Die Süchtigen finden sich meist vor Gericht wieder: Es häufen sich Gewaltdelikte, Einbrüche und Diebstähle. Die Zahl der erstauffälligen Konsumenten ist seit 2012 um 51 Prozent gestiegen und die Zahl der betreuten Konsumenten in den Suchtberatungen hat sich verdoppelt. Die Kriminalitätsrate in Leipzig ist die höchste in ganz Sachsen und die Strukturen der Suchtmittelbeschaffung und die damit verbundenen Strukturen der Beschaffungskriminalität haben sich etabliert.

Mittlerweile steht die Droge nach Cannabis an zweiter Stelle der am meisten konsumierten illegalen Substanzen. Und mittlerweile gibt es schon 12-Jährige in den Suchtberatungen. Auf allen Schulhöfen weiterführender Schulen in Leipzig wird laut dem Polizeibericht die Droge angeboten. Crystal Meth dringt in alle Schichten der Gesellschaft vor: es sind vermehrt Frauen und Mädchen, die in den jüngeren Jahrgängen abhängig werden.

Auch die Kunst beschäftigt sich mit dem Thema. Im Theater der Jungen Welt wird ab dem 6. März ein Stück präsentiert, das sich mit der Droge Crystal Meth und dem Thema Rausch auseinandersetzt. Die Choreographin Heike Hennig produziert “Crystal – Variationen über Rausch” in Koproduktion mit Bayer Kultur.

“Die Droge ist so zerstörerisch, dass sie in einem Körperkrieg endet, wenn man sie regelmäßig nimmt”, sagt Hennig, die selbst Abhängige zu Recherchezwecken für das Stück traf. Was im positiv erlebtem Drogenrausch beginnt, endet mit Kampf, Krieg und Aggression.

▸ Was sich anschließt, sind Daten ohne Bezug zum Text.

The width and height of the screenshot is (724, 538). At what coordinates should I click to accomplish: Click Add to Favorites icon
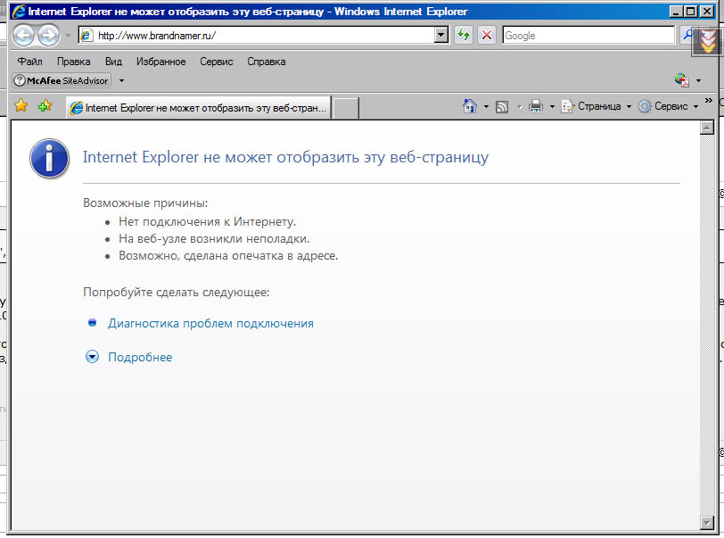click(45, 106)

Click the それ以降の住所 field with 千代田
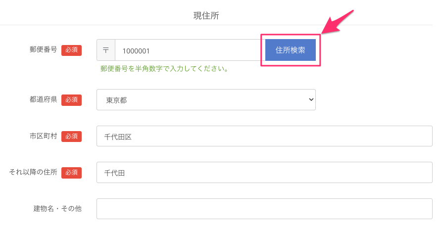pos(264,173)
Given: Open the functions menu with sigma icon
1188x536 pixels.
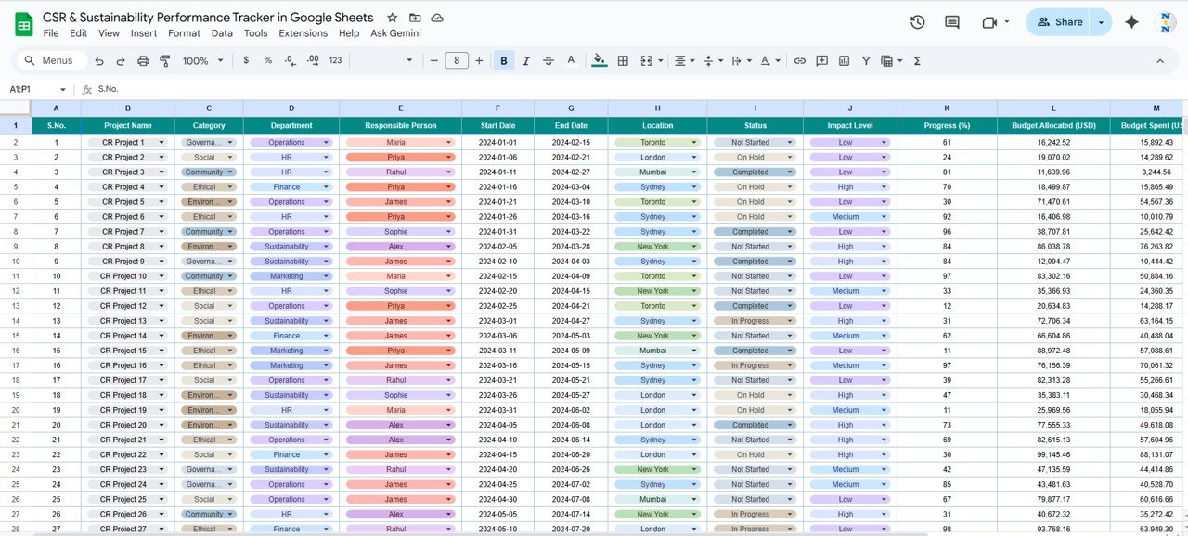Looking at the screenshot, I should pos(916,59).
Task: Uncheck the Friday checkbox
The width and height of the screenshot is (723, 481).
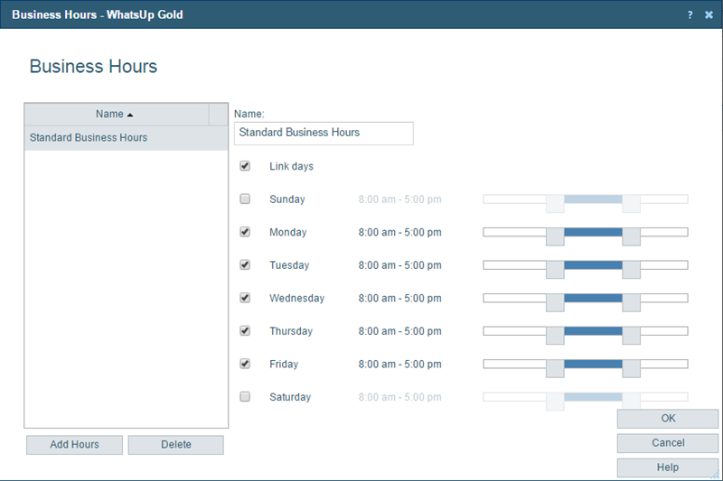Action: point(245,364)
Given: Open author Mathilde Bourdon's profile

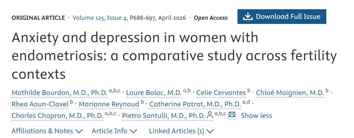Looking at the screenshot, I should coord(59,93).
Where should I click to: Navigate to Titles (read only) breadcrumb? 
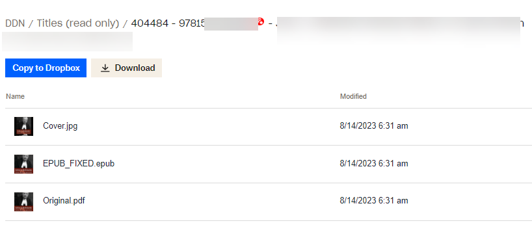pyautogui.click(x=78, y=23)
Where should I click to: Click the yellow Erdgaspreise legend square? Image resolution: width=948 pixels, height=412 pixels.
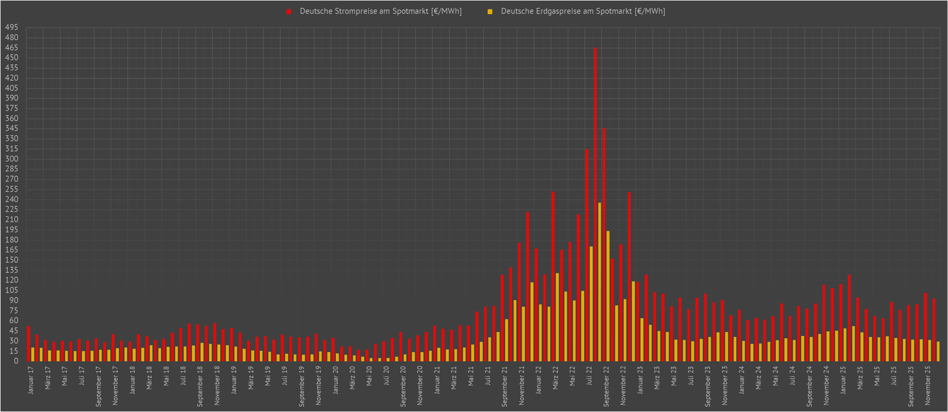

Bei dem Konsum von Crystal geht es weniger um die Überschreitung von Grenzen als darum, sich in der Begrenzung, die der Alltag fordert einzurichten. Vermeintliche Optimierung des eigenen Körpers, funktionieren wollen in einer Zeit, die ständige Bereitschaft fordert, das sind die Faktoren einer Substanz, die die Logik einer kapitalistischen Gesellschaft verewigt und den Konsumenten am Ende selbst zerstört – jedoch nicht den Konsum selbst. Der tanzende Dionysos ist nur noch ein verkümmertes Zierrat der Maschine, deren Takt scheinbar nicht gebrochen werden kann. Die Ekstase als frühe und elementare Kulturarbeit degeneriert in unserer Suchtkultur, die nicht nur an Substanzen gebunden ist, zu einem Alltagsphänomen, mittels dessen sich der Konsument sich nicht rauschhaft über sich selbst erhebt, sondern sich um so tiefer in sich selbst einschließt.

Und dennoch tanzen die Tänzer und Schauspieler in dem Stück in wilder Ekstase, springen auf einem Trampolin immer höher, was mit einem Zusammenbruch und Hustenanfall eines der Darsteller endet, und darauf von den übrigen Darstellern mit dem Handy gefilmt wird.

In ihren Gesprächen mit Abhängigen habe Hennig selbst die Zerstörungskraft der Droge erlebt. Die von außen wahrnehmbaren Ergebnisse der Zerstörungskraft beschreibt sie als wahnhaftes Erzählen der Süchtigen, “ein ansatzloses Herumspringen in einer wirren Gedankenwelt”. Ihr Stück kommt mit wenigen Worten aus und setzt stattdessen auf Musik, starke Bilder und Tanz. “Vielleicht kann man das Phänomen auch nicht mit Worten ausdrücken”, sagt Hennig. “Aber vielleicht kann man dagegen antanzen.”

Anm. d. Redaktion: Bei der vorangegangenen Version handelte es sich versehentlicherweise nur um einen zu stark verkürzten Auszug des gesamten Artikels. Dieser ist in der aktuellen März-Ausgabe des 3Viertel zu finden.